Knotweed: ‘One bud is enough for a new plant’ | 1Limburg

In Heerlen, Geleen and Herten, trials are being conducted to combat Japanese knotweed.

The plant was once brought to Europe from Japan as an ornamental plant. It was soon discovered that the plant is very invasive. “A bud or even less than one gram of stem is enough to create a new plant,” explains expert Jean-Pierre Duijsens.

Test with tubes
In a trial that is being done, tubes are placed around the roots. “We ensure a desired temperature in those pipes. We cook the roots, as it were. After two weeks we see what the effect is on the roots.”

Other plants broken
It is important to also check what consequences this has on the flora around the knotweed. “Obviously you don’t want other plants to be destroyed as well. But on the other hand, if you don’t tackle the knotweed, it will cause other plants or the road surface to break.”

Fight or control
There are several ways to get the Japanese exotic from your garden, explains Duijsens. “You look at control and control.

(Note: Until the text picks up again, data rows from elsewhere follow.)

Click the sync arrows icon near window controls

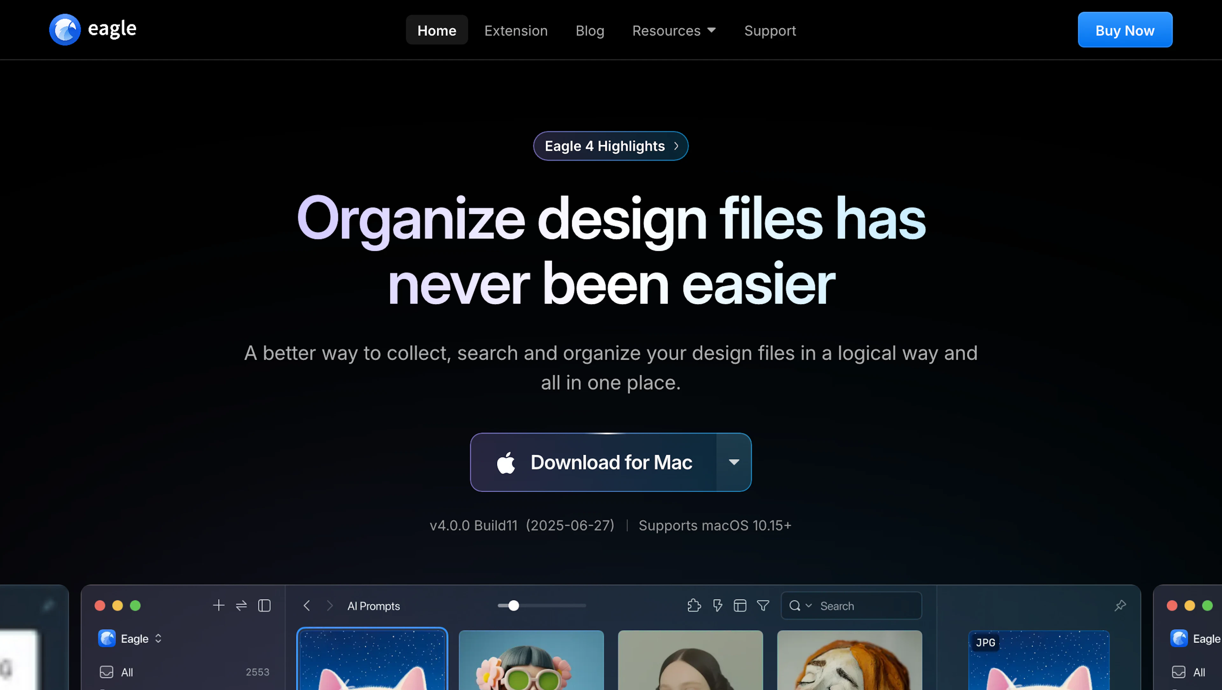241,606
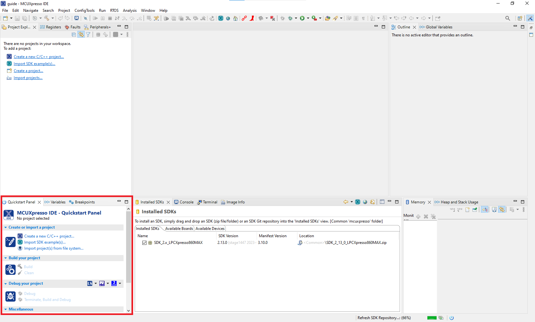The height and width of the screenshot is (322, 535).
Task: Click the power icon in status bar
Action: click(x=452, y=318)
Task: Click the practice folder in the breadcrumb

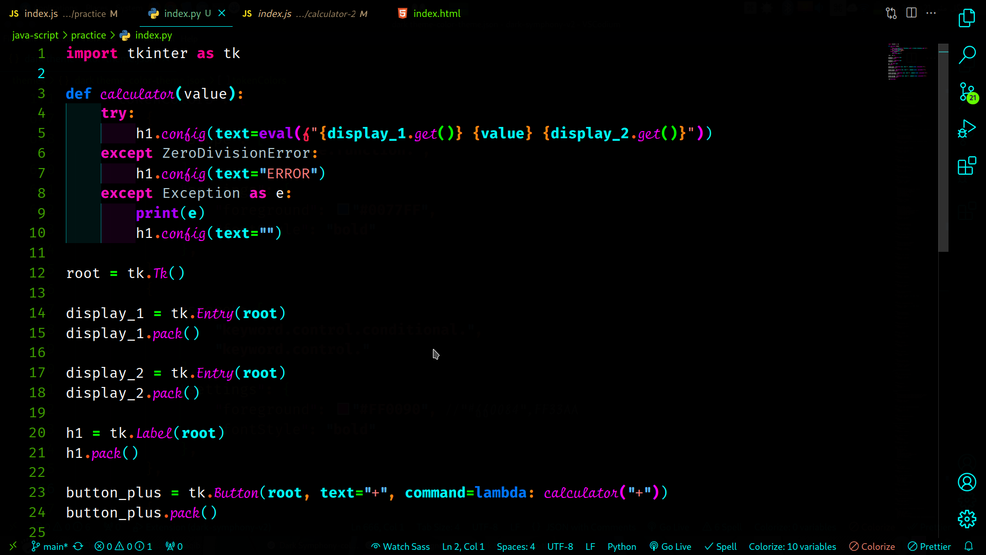Action: click(88, 35)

That is sometimes also a cost and you cannot apply the same technique everywhere.”

Europe
People want to get rid of the plant not only in Limburg, the rest of the country and in various places in Europe are also looking at what can be done against the Japanese knotweed. “There is a list of invasive exotics at the European level. The giant hogweed and the Asian hornet are on it, but the knotweed is not. That meant that there was no obligation to do anything about it. But there is now more and more increased the pressure to do something against the plant.”

According to Duijsens, there are already places with so many specimens of the plant that it is difficult to control them alone.